***** Source information
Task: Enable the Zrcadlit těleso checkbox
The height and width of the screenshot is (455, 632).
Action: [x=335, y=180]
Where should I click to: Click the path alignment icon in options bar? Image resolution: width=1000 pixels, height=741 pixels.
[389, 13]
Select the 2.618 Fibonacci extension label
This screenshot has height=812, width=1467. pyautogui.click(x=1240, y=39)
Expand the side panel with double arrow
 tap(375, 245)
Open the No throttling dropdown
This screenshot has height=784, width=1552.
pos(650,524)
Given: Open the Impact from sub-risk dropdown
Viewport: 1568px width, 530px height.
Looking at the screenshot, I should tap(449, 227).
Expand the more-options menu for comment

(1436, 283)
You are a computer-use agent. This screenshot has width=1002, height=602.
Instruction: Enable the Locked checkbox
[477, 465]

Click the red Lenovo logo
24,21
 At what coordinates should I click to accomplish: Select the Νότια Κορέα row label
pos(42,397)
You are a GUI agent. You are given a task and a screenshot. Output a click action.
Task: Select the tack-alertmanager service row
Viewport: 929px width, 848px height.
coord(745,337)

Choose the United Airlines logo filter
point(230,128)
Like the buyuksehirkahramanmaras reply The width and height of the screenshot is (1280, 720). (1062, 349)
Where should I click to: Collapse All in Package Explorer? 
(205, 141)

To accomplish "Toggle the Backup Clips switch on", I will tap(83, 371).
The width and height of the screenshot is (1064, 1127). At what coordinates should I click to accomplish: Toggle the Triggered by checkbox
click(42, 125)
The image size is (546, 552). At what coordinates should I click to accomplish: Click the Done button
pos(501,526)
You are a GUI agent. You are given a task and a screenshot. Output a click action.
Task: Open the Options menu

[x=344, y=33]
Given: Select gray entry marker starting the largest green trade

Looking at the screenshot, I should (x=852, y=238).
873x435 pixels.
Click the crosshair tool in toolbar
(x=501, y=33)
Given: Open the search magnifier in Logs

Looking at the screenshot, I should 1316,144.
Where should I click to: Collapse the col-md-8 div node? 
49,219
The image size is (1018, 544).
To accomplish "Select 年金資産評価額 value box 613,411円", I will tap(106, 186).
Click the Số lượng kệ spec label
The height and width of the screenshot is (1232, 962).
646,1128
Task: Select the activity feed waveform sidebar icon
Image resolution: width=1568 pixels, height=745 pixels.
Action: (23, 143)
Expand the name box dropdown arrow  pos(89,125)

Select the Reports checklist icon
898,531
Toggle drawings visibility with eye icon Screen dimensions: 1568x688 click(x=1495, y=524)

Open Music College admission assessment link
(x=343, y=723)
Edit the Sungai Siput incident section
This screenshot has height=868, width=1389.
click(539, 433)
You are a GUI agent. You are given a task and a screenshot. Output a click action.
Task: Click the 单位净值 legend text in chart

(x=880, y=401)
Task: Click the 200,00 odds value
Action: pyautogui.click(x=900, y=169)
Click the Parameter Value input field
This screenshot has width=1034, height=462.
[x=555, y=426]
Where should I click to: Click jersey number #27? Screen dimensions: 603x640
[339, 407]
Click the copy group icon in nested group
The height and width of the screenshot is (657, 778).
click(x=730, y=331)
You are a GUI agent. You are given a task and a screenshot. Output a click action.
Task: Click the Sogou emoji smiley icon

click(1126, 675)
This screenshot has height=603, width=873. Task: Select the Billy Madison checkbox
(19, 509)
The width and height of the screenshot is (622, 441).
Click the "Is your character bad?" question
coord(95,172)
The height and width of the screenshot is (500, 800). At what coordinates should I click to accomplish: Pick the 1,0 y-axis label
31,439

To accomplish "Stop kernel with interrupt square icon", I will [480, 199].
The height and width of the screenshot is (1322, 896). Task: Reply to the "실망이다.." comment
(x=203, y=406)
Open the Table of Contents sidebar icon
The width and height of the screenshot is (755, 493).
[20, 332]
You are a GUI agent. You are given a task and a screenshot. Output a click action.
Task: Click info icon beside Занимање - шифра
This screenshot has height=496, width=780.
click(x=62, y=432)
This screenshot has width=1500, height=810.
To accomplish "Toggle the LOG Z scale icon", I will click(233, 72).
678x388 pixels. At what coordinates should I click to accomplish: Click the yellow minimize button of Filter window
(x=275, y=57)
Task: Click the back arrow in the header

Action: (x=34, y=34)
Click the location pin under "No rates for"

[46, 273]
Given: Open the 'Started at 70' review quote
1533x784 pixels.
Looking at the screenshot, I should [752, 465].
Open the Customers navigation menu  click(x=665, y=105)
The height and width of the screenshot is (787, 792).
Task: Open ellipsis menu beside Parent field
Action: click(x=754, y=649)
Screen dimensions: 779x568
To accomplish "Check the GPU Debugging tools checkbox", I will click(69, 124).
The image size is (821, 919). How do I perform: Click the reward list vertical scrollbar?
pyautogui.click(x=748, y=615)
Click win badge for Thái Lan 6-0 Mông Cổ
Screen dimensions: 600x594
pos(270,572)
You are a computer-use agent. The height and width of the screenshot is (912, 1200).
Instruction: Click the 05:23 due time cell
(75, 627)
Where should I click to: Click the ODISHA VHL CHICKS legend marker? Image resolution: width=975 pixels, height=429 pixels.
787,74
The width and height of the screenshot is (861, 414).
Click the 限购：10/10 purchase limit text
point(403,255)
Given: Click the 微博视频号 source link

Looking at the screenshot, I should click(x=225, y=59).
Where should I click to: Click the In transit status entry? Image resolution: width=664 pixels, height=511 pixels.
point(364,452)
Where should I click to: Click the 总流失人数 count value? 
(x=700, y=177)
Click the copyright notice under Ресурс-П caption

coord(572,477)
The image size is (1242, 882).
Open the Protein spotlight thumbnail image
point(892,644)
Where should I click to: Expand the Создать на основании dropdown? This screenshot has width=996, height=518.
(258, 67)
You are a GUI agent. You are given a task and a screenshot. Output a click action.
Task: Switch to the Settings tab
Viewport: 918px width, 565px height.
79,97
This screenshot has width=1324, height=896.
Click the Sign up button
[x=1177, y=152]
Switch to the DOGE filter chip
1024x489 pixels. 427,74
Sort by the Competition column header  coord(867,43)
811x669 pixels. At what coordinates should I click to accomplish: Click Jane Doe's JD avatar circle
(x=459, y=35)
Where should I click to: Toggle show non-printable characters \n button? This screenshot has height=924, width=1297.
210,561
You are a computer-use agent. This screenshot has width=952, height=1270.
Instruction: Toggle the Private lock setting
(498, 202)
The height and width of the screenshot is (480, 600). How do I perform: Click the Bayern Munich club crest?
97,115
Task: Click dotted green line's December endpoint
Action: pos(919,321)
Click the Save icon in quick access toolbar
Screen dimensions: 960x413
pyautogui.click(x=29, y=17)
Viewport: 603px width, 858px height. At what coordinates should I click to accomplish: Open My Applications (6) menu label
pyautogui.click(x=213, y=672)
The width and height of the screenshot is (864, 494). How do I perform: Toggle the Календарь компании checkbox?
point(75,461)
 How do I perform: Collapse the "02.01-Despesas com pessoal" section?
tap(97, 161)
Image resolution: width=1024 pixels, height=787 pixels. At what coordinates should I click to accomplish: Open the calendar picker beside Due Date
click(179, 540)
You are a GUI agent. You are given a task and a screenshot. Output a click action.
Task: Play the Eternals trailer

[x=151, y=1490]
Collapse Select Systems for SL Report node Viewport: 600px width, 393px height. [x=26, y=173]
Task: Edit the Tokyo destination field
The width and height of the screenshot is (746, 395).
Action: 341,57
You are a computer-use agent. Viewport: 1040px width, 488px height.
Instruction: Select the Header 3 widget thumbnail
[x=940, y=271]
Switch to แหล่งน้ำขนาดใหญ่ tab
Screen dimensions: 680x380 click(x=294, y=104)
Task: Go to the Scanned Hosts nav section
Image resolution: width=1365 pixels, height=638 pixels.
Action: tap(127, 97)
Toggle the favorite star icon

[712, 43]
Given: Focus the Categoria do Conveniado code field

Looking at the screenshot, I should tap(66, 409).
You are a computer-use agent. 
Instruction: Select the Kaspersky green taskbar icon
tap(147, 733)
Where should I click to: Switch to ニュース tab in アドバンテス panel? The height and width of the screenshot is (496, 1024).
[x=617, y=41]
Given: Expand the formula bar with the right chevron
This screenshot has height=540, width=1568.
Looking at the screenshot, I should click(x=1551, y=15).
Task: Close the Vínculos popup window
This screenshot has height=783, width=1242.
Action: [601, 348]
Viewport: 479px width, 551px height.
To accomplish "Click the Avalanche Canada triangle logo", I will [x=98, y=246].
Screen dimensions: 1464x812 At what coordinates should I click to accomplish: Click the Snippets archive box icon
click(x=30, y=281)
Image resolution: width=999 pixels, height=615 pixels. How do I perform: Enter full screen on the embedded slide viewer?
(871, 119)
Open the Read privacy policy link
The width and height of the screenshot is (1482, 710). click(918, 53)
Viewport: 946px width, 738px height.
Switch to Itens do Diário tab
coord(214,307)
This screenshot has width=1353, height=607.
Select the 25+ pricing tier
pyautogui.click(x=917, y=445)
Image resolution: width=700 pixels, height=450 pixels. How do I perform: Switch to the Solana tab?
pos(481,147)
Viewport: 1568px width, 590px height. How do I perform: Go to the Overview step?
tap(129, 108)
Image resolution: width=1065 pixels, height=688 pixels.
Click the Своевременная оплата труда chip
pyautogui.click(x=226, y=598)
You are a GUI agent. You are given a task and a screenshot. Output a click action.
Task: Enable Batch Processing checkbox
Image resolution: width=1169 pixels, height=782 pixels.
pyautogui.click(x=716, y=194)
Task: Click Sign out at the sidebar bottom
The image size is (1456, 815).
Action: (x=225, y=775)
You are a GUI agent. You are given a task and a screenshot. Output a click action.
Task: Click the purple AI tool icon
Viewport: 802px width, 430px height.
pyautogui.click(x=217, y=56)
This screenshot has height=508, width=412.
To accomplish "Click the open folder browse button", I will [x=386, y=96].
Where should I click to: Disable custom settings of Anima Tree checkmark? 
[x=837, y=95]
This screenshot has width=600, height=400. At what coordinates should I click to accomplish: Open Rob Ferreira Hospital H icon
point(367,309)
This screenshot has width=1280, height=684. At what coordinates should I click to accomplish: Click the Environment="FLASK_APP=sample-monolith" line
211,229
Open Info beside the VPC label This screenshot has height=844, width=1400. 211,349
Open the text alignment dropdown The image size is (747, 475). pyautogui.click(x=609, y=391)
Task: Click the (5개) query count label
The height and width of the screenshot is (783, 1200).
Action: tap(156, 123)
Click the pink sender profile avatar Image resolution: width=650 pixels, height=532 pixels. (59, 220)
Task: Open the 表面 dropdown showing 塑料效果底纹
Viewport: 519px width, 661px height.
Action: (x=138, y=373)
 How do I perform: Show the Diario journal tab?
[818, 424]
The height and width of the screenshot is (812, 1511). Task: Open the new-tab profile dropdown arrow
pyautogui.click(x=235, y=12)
**********
Begin with the first line of the records and finish with the line containing "Like the buyuksehirkahramanmaras". Reproduce those lines exactly, both ends included, and nothing else.

Task: Enable the Zrcadlit těleso checkbox
The height and width of the screenshot is (455, 632).
Action: [x=335, y=180]
Where should I click to: Click the path alignment icon in options bar? Image resolution: width=1000 pixels, height=741 pixels.
[389, 13]
Select the 2.618 Fibonacci extension label
This screenshot has height=812, width=1467. pyautogui.click(x=1240, y=39)
Expand the side panel with double arrow
 tap(375, 245)
Open the No throttling dropdown
This screenshot has height=784, width=1552.
pos(650,524)
Given: Open the Impact from sub-risk dropdown
Viewport: 1568px width, 530px height.
Looking at the screenshot, I should tap(449, 227).
Expand the more-options menu for comment

(1436, 283)
You are a computer-use agent. This screenshot has width=1002, height=602.
Instruction: Enable the Locked checkbox
[477, 465]

Click the red Lenovo logo
24,21
 At what coordinates should I click to accomplish: Select the Νότια Κορέα row label
pos(42,397)
You are a GUI agent. You are given a task and a screenshot. Output a click action.
Task: Select the tack-alertmanager service row
Viewport: 929px width, 848px height.
coord(745,337)

Choose the United Airlines logo filter
point(230,128)
Like the buyuksehirkahramanmaras reply The width and height of the screenshot is (1280, 720). (1062, 349)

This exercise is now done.